## Task directions:
How many of the lines below contain the string "will"? Treat uppercase and lowercase as different, and answer with the number alone.

## Material supplied:
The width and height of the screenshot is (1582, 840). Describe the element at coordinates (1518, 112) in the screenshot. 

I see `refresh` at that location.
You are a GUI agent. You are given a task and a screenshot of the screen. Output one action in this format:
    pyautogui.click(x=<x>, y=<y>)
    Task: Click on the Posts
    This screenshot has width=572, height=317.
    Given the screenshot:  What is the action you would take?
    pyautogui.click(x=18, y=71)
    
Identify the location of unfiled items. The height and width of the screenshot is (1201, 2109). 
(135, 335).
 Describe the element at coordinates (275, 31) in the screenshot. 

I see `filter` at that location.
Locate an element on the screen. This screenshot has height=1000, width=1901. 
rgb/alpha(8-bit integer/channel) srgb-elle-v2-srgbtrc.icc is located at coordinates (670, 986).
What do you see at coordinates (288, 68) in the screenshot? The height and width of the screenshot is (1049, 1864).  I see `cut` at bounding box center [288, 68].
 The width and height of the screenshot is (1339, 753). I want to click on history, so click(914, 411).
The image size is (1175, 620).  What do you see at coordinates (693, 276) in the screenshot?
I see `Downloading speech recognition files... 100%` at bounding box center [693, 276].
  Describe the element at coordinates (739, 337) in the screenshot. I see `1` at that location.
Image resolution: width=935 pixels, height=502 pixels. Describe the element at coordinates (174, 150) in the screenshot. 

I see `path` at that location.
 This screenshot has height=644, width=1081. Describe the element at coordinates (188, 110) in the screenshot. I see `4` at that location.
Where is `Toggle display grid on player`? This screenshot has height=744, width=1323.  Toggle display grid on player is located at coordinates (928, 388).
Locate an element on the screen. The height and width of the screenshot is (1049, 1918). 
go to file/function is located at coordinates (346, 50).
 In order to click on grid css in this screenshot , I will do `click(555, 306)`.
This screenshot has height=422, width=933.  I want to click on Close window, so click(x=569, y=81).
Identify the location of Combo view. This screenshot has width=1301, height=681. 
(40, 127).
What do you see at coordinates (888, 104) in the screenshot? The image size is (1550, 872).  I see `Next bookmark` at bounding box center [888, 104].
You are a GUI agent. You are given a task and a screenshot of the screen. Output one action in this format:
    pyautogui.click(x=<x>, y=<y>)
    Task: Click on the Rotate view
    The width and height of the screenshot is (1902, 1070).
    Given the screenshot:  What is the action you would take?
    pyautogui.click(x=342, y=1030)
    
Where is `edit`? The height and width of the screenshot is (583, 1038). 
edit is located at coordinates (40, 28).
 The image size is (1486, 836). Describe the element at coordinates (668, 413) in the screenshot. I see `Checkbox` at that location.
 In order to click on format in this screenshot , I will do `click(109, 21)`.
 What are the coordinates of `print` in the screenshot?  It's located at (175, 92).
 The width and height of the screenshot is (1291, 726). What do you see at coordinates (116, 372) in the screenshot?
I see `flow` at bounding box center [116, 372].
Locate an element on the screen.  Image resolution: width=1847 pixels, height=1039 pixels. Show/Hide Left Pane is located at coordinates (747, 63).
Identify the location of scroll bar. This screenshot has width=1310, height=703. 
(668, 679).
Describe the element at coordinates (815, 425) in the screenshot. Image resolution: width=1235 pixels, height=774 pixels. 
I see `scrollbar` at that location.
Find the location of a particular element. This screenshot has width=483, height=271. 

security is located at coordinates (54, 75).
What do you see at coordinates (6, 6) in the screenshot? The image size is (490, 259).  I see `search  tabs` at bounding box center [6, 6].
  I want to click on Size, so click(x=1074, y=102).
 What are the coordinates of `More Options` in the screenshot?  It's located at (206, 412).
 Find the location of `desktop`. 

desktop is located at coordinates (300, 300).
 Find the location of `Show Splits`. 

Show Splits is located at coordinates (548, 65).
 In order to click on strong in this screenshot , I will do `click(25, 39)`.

## Answer to this exercise:
3